[Entries from a collection]
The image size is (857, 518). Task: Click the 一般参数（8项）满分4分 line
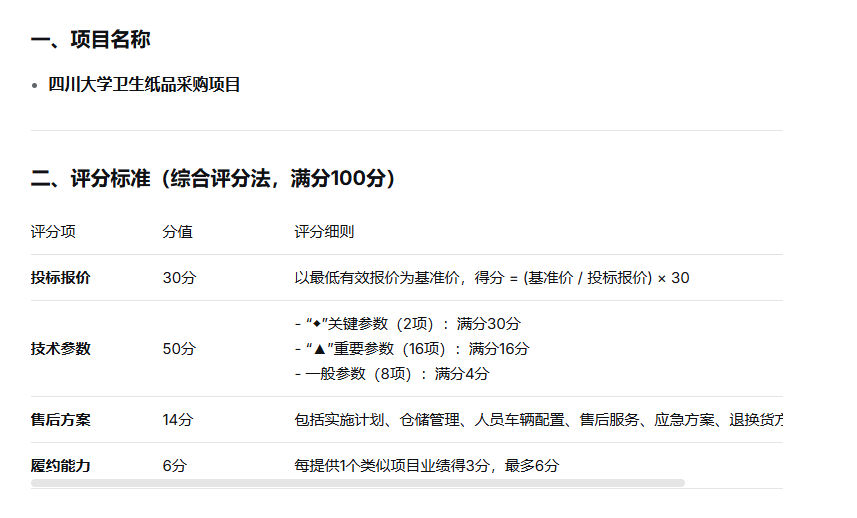pyautogui.click(x=392, y=374)
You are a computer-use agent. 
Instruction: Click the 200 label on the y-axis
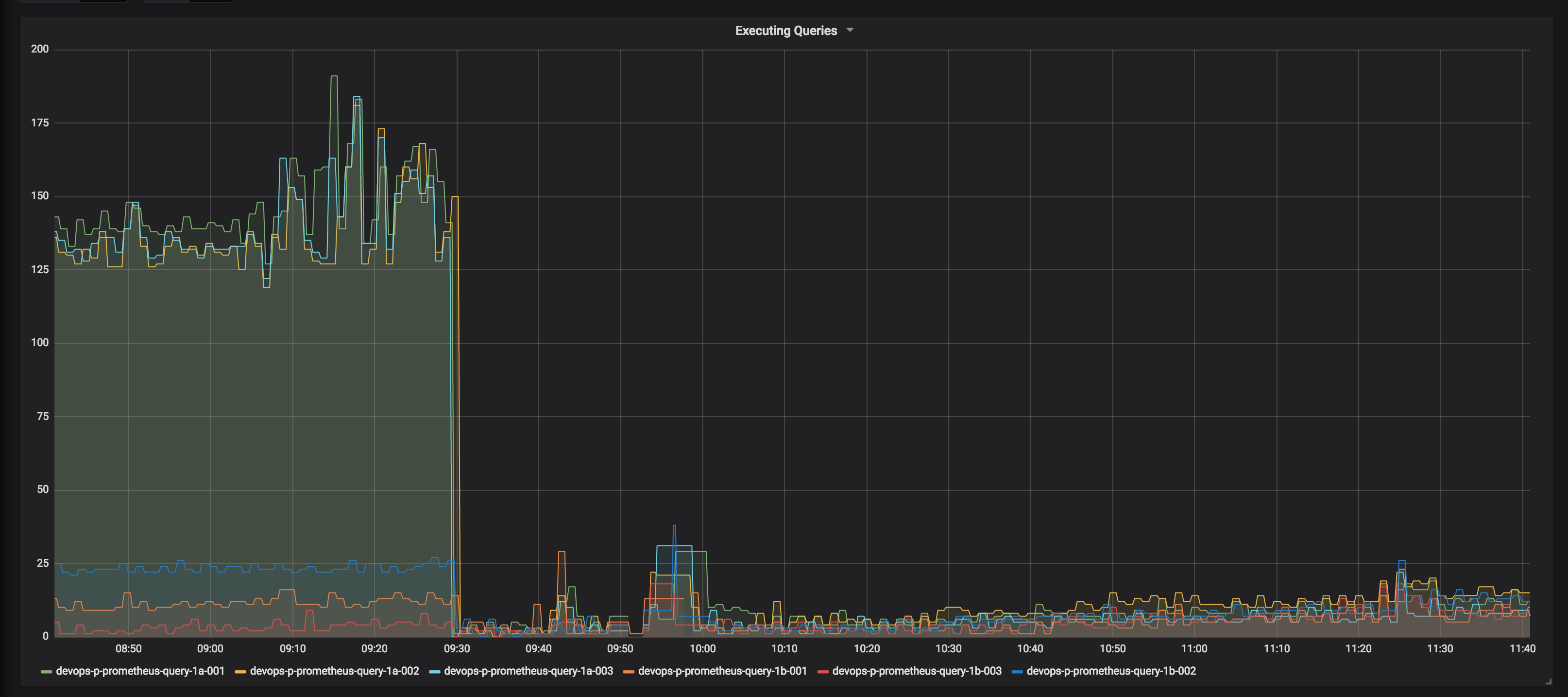click(40, 49)
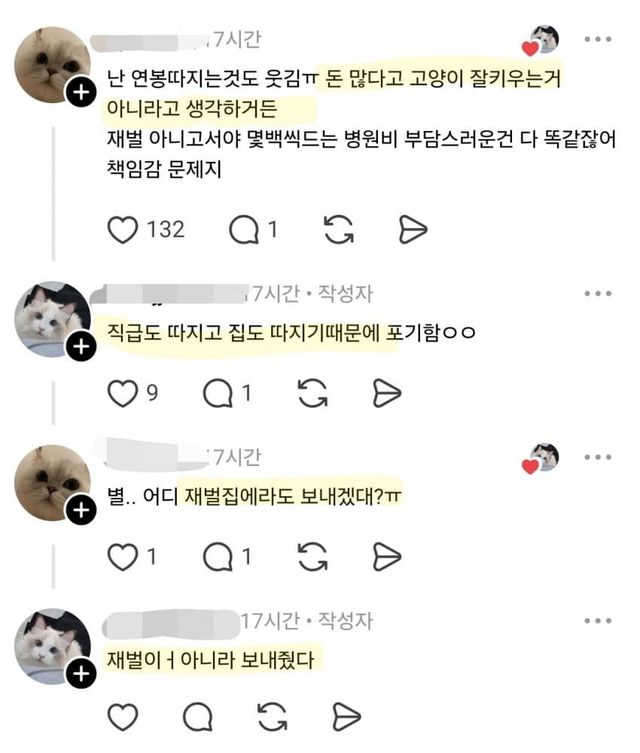The height and width of the screenshot is (753, 640).
Task: Send the 직급도 따지고 comment
Action: (x=386, y=393)
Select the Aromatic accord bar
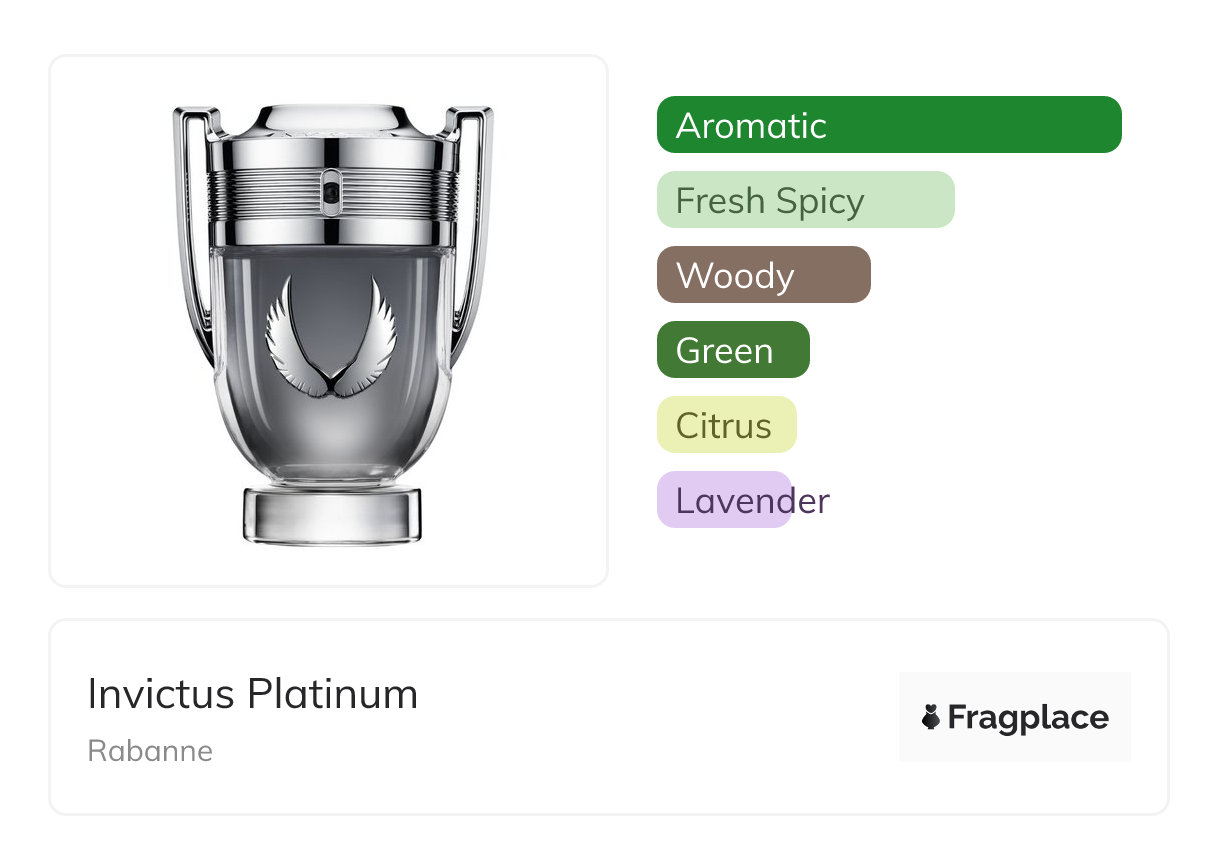Image resolution: width=1218 pixels, height=864 pixels. pyautogui.click(x=888, y=125)
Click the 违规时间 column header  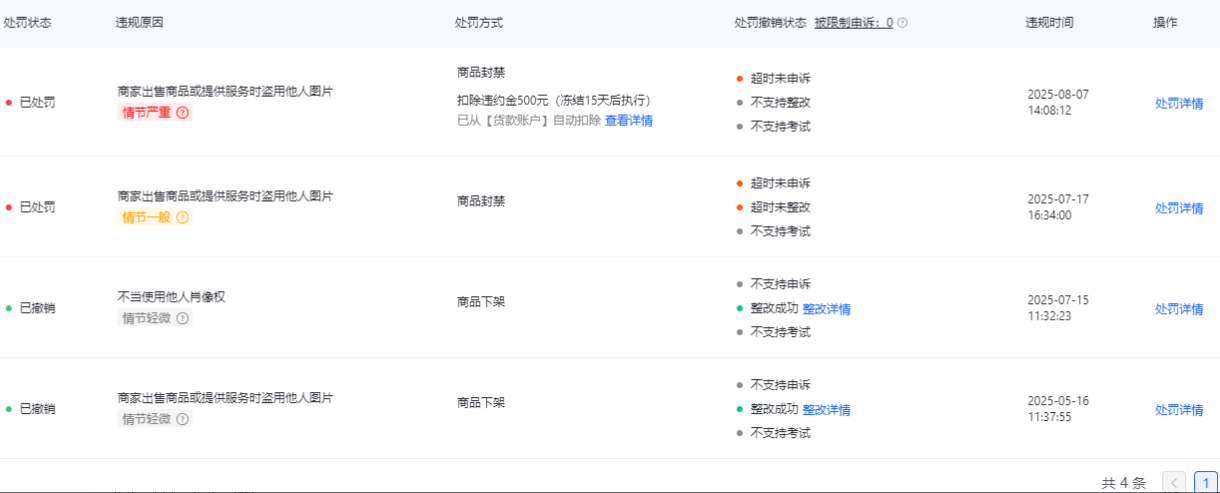(1049, 23)
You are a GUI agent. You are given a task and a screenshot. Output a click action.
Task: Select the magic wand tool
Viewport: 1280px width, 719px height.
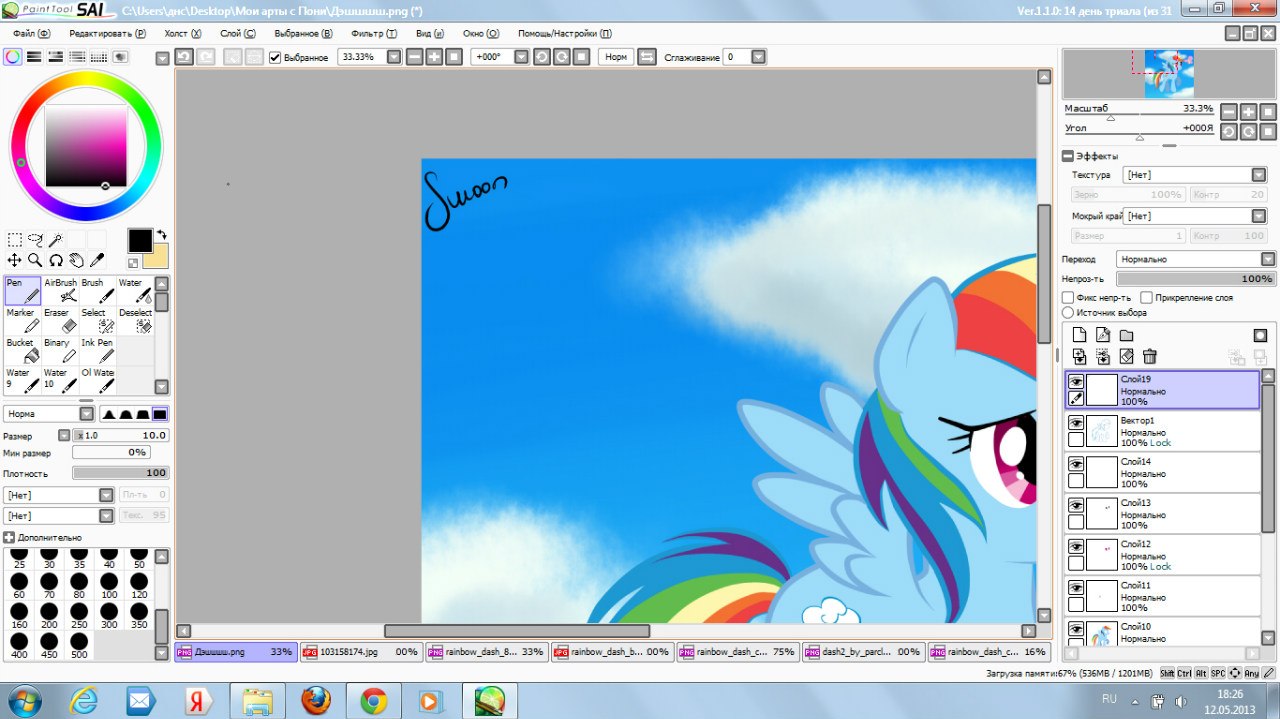point(56,240)
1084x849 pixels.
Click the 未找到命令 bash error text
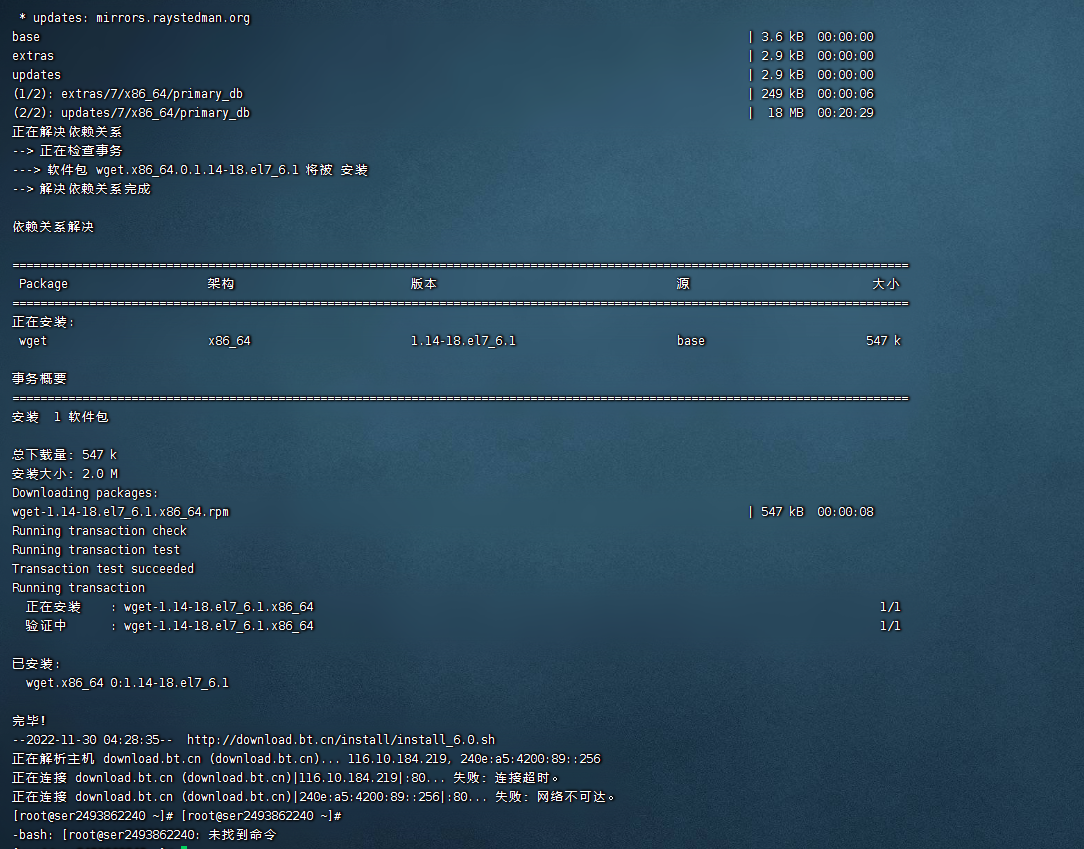(x=241, y=835)

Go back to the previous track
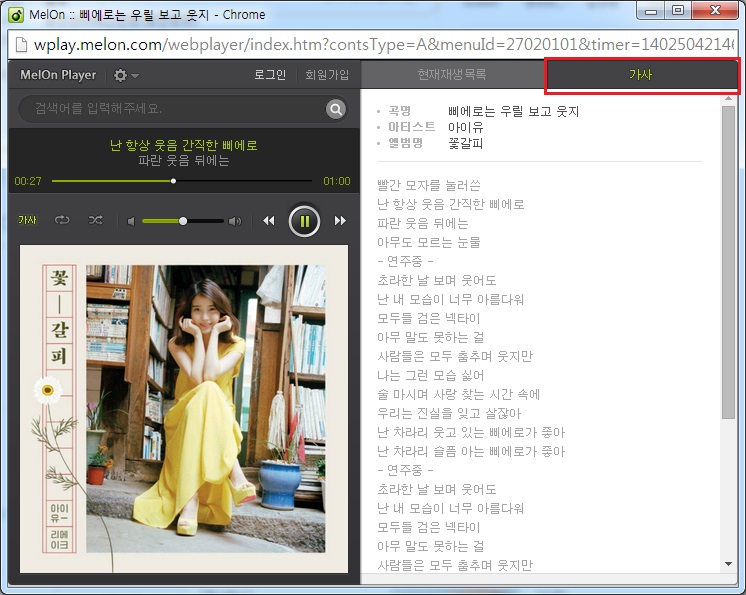pyautogui.click(x=268, y=221)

- Your task -
Rewrite everything from the line containing "You are a GUI" down to the end of the records as a Markdown table with the columns Row and Line. Number each line and skip blank lines. Leave the pictures out.

- Solution to this exercise -
| Row | Line |
|---|---|
| 1 | You are a GUI agent. You are given a task and a screenshot. Output a click action. |
| 2 | Task: Select the magic wand tool |
| 3 | Viewport: 1280px width, 719px height. |
| 4 | point(56,240) |
| 5 | 1084x849 pixels. |
| 6 | Click the 未找到命令 bash error text |
| 7 | (x=241, y=835) |
| 8 | Go back to the previous track |
| 9 | pyautogui.click(x=268, y=221) |